Trap Hill

A trap hill has several visually distinctive features that make it recognisable without any geological training.

Shape

The most immediately noticeable feature is the stepped or terraced profile — a staircase-like appearance on the slopes. This is the origin of the name, from the Swedish word trappa, meaning staircase. The steps form because the rock weathers and breaks along regular joints and fractures in the dolerite, producing roughly horizontal ledges or benches on the hillside.

Rock

The exposed rock itself stands out. Dolerite is dark — grey to almost black — which contrasts sharply with the pale, often reddish or ochre-coloured soils and granites of the surrounding Yilgarn landscape. Blocky, angular dark boulders and outcrops on or around the hill are a strong indicator.

Vegetation

Trap hills often carry noticeably different vegetation from the surrounding country.
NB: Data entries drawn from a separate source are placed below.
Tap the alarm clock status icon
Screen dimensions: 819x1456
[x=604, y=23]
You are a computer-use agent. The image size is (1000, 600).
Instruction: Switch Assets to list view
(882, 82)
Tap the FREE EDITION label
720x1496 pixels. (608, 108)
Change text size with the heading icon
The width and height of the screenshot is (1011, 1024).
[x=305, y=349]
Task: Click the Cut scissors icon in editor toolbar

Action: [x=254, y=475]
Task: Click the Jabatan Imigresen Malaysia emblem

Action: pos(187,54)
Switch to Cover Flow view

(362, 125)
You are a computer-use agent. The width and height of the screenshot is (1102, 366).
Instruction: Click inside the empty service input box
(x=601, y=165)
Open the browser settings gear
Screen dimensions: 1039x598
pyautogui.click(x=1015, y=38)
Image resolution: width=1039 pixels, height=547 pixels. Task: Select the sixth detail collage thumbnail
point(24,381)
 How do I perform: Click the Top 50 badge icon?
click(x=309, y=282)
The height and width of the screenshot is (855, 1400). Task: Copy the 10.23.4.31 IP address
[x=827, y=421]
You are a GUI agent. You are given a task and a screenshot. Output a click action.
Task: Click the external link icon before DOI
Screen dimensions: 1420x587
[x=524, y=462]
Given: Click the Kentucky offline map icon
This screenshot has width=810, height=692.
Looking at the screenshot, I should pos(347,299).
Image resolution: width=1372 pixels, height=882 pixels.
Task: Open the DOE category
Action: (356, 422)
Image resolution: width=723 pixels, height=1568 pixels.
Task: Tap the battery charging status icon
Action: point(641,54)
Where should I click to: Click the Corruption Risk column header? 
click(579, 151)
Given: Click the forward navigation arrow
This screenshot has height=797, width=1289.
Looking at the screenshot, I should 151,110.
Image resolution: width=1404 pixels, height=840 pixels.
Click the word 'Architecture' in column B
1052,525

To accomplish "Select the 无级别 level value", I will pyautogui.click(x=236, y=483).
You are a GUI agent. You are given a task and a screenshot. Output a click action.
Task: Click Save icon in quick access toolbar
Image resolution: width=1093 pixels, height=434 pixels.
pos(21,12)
The dolerite weathers to a heavier, more fertile soil that retains moisture better than granitic soils, so the hill may support denser or taller scrub, different species, or greener growth — particularly visible in dry seasons when the contrast with surrounding country is most pronounced.

Prominence

Because dolerite is harder and more resistant than the surrounding granite or sedimentary rock, trap hills tend to stand as distinct, elongated ridges or isolated rises above the general level of the landscape — often running in a roughly straight line, reflecting the linear geometry of the original sill or dyke.

Together, the dark stepped rock, the linear ridge form, and the contrasting vegetation make a trap hill quite recognisable once you know what to look for.